**TO DO**
Transcribe the records below exactly as they appear.

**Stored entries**
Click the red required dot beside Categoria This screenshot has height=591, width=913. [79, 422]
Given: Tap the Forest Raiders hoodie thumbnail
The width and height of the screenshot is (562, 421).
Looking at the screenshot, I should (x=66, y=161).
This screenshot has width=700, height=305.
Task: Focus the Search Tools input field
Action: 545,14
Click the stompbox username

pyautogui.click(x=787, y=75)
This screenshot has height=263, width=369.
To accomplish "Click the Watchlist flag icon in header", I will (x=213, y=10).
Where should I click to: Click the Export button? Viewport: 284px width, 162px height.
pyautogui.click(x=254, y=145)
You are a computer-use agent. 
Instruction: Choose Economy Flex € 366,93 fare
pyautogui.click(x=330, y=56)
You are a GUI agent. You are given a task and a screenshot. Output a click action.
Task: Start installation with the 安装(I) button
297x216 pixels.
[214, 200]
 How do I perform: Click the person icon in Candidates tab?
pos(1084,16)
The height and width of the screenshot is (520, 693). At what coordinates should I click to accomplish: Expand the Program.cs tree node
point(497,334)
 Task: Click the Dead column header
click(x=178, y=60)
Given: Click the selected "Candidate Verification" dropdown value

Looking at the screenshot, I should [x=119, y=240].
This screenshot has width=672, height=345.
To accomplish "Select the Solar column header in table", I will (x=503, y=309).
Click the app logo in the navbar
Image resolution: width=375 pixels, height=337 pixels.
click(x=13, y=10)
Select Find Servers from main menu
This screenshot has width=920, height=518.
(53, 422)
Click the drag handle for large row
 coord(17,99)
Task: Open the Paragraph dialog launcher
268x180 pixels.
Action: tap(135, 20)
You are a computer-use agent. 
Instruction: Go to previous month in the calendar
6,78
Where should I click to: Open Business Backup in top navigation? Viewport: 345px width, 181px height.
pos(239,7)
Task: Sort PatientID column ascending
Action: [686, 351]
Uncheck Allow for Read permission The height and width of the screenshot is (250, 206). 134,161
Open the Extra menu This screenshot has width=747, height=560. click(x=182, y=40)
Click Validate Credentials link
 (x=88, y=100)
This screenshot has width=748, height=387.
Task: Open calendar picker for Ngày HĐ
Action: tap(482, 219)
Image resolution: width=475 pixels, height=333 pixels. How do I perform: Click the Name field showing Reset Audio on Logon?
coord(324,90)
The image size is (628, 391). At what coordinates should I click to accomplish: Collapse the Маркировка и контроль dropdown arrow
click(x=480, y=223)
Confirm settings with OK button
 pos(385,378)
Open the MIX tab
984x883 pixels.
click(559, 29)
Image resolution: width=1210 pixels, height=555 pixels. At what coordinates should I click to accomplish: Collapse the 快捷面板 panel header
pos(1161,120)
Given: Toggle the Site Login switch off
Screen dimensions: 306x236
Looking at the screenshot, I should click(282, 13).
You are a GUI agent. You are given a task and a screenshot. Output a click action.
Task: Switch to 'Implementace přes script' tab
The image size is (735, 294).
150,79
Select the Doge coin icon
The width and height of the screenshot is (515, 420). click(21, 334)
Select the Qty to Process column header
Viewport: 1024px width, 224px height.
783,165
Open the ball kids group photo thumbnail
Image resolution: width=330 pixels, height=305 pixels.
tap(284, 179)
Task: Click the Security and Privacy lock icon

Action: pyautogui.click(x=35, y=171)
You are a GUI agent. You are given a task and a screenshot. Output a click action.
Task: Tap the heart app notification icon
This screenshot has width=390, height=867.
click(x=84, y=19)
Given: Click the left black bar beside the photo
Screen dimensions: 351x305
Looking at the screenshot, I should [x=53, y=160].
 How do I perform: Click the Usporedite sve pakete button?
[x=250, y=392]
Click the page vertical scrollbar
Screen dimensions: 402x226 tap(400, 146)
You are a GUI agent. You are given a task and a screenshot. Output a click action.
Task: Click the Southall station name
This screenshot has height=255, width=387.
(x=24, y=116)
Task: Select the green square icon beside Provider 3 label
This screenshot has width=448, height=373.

**SOLUTION TO THIS EXERCISE**
Click the red required dot beside Categoria This screenshot has height=591, width=913. [79, 422]
Given: Tap the Forest Raiders hoodie thumbnail
The width and height of the screenshot is (562, 421).
Looking at the screenshot, I should (x=66, y=161).
This screenshot has width=700, height=305.
Task: Focus the Search Tools input field
Action: 545,14
Click the stompbox username

pyautogui.click(x=787, y=75)
This screenshot has height=263, width=369.
To accomplish "Click the Watchlist flag icon in header", I will (x=213, y=10).
Where should I click to: Click the Export button? Viewport: 284px width, 162px height.
pyautogui.click(x=254, y=145)
You are a computer-use agent. 
Instruction: Choose Economy Flex € 366,93 fare
pyautogui.click(x=330, y=56)
You are a GUI agent. You are given a task and a screenshot. Output a click action.
Task: Start installation with the 安装(I) button
297x216 pixels.
[214, 200]
 How do I perform: Click the person icon in Candidates tab?
pos(1084,16)
The height and width of the screenshot is (520, 693). At what coordinates should I click to accomplish: Expand the Program.cs tree node
point(497,334)
 Task: Click the Dead column header
click(x=178, y=60)
Given: Click the selected "Candidate Verification" dropdown value

Looking at the screenshot, I should [x=119, y=240].
This screenshot has width=672, height=345.
To accomplish "Select the Solar column header in table", I will (x=503, y=309).
Click the app logo in the navbar
Image resolution: width=375 pixels, height=337 pixels.
click(x=13, y=10)
Select Find Servers from main menu
This screenshot has width=920, height=518.
(53, 422)
Click the drag handle for large row
 coord(17,99)
Task: Open the Paragraph dialog launcher
268x180 pixels.
Action: tap(135, 20)
You are a computer-use agent. 
Instruction: Go to previous month in the calendar
6,78
Where should I click to: Open Business Backup in top navigation? Viewport: 345px width, 181px height.
pos(239,7)
Task: Sort PatientID column ascending
Action: [686, 351]
Uncheck Allow for Read permission The height and width of the screenshot is (250, 206). 134,161
Open the Extra menu This screenshot has width=747, height=560. click(x=182, y=40)
Click Validate Credentials link
 (x=88, y=100)
This screenshot has width=748, height=387.
Task: Open calendar picker for Ngày HĐ
Action: tap(482, 219)
Image resolution: width=475 pixels, height=333 pixels. How do I perform: Click the Name field showing Reset Audio on Logon?
coord(324,90)
The image size is (628, 391). At what coordinates should I click to accomplish: Collapse the Маркировка и контроль dropdown arrow
click(x=480, y=223)
Confirm settings with OK button
 pos(385,378)
Open the MIX tab
984x883 pixels.
click(559, 29)
Image resolution: width=1210 pixels, height=555 pixels. At what coordinates should I click to accomplish: Collapse the 快捷面板 panel header
pos(1161,120)
Given: Toggle the Site Login switch off
Screen dimensions: 306x236
Looking at the screenshot, I should click(282, 13).
You are a GUI agent. You are given a task and a screenshot. Output a click action.
Task: Switch to 'Implementace přes script' tab
The image size is (735, 294).
150,79
Select the Doge coin icon
The width and height of the screenshot is (515, 420). click(21, 334)
Select the Qty to Process column header
Viewport: 1024px width, 224px height.
783,165
Open the ball kids group photo thumbnail
Image resolution: width=330 pixels, height=305 pixels.
tap(284, 179)
Task: Click the Security and Privacy lock icon

Action: pyautogui.click(x=35, y=171)
You are a GUI agent. You are given a task and a screenshot. Output a click action.
Task: Tap the heart app notification icon
This screenshot has width=390, height=867.
click(x=84, y=19)
Given: Click the left black bar beside the photo
Screen dimensions: 351x305
Looking at the screenshot, I should [x=53, y=160].
 How do I perform: Click the Usporedite sve pakete button?
[x=250, y=392]
Click the page vertical scrollbar
Screen dimensions: 402x226 tap(400, 146)
You are a GUI agent. You are given a task and a screenshot. Output a click action.
Task: Click the Southall station name
This screenshot has height=255, width=387.
(x=24, y=116)
Task: Select the green square icon beside Provider 3 label
This screenshot has width=448, height=373.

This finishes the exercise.